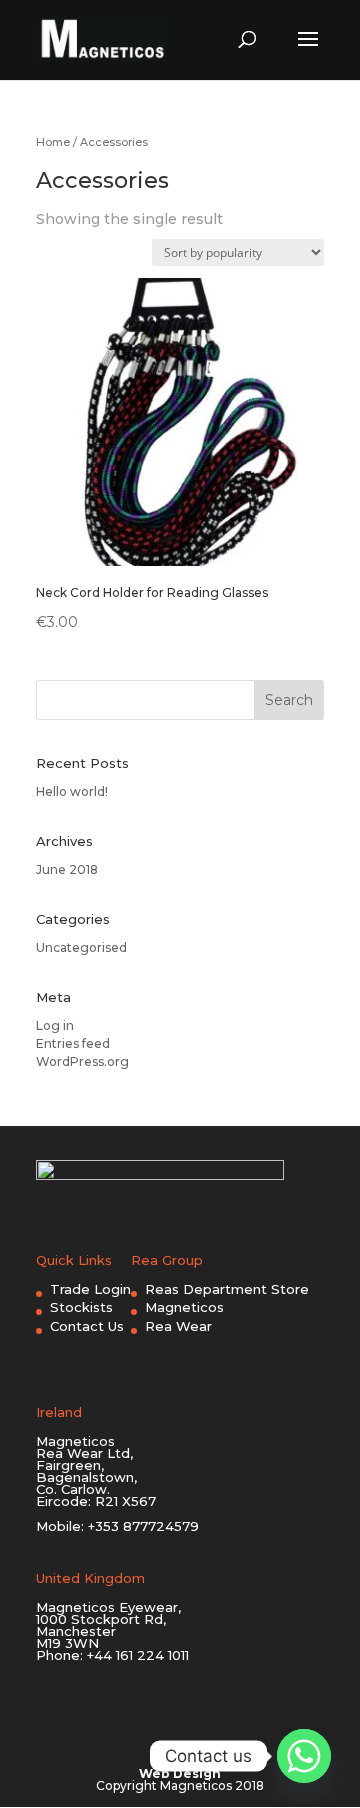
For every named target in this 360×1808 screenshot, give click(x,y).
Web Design (180, 1773)
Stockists (81, 1307)
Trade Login (90, 1289)
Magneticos (184, 1307)
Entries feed (73, 1043)
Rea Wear (178, 1326)
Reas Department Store (227, 1289)
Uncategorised (81, 947)
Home (53, 142)
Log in (55, 1025)
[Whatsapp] (304, 1756)
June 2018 (67, 869)
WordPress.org (82, 1061)
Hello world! (72, 791)
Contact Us (87, 1326)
::::
Excluding the images, copy all of the material above verbatim.

For every named target in this 360×1808 screenshot, give click(x,y).
Web Design (180, 1773)
Stockists (81, 1307)
Trade Login (90, 1289)
Magneticos (184, 1307)
Entries feed (73, 1043)
Rea Wear (178, 1326)
Reas Department Store (227, 1289)
Uncategorised (81, 947)
Home (53, 142)
Log in (55, 1025)
[Whatsapp] (304, 1756)
June 2018 (67, 869)
WordPress.org (82, 1061)
Hello world! (72, 791)
Contact Us (87, 1326)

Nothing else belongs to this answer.